Лицо измученное, слезы точно застыли в глазах, но вся прямая, твердая в своем горе.
Из открытого настежь товарного вагона, высоко поднявшись над приставной к вагону лесенкой, показался светло-желтоватый полированный дубовый гроб…
Это — Толстой… Он в этом желтом деревянном ящике, который бережно сносят по откосу насыпи на дорогу…
Трудно вмещалась эта, больно уколовшая ум и сердца, мысль.
Заскрипели, подскакивая по мерзлой грязи, телеги с венками, пачкая дегтем и обминая колесами свисающие ленты; колыхнулась и высоко поплыла около гроба мужицкая холстина с четкой своей надписью.
Благодаря тому, что не было ни церковного пения, ни молитв в момент выноса гроба из поезда, как-то особенно подчеркнуто-сурово выступали, при общем молчании, все звуки — и стук и скрип телег, и звяканье металлических венков, и топот шагов по мерзлой земле.
Длинной вереницей растянулась процессия.
Шли долго, медленно. Вокруг голые поля, чуть покатые; лесов не видно. День серый, и все серое и бурое: и жнивья, и луга, и заиндевевшая дорога; зеленые полосы озимей помутнели от заморозка.

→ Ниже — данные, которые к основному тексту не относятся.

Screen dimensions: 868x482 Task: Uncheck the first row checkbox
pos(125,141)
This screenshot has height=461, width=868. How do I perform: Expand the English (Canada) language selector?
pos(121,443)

Гроб Толстого в хмурый и бесснежный ноябрьский день по хмурым русским осенним полям несут на руках мужики.
Никакой «толпы» — деревенские помещичьи похороны, без катафалка и карет: телеги, в которых навоз возят; желтые дубленые полушубки, валенки; толстые клетчатые и серые бабьи шали, толсто обмотанные концами кругом шеи. Если бы не эти венки, не эта большая толпа приезжих, в которой то тут, то там синеют околыши студенческих фуражек, можно было бы сказать, что не Россия хоронит Толстого, а деревня Ясная Поляна — «своего барина», Льва Николаевича…
Показались наконец впереди толстые круглые столбы из беленого кирпича — въезд в усадьбу. Когда гроб завернул между ними, издали, от головы процессии, замахал своим цилиндром И. И. Попов, чтобы все остановились.
Стояли очень долго. Был виден голый сад за усадебной оградой, а кругом все та же мертвая пустыня русских осенних полей.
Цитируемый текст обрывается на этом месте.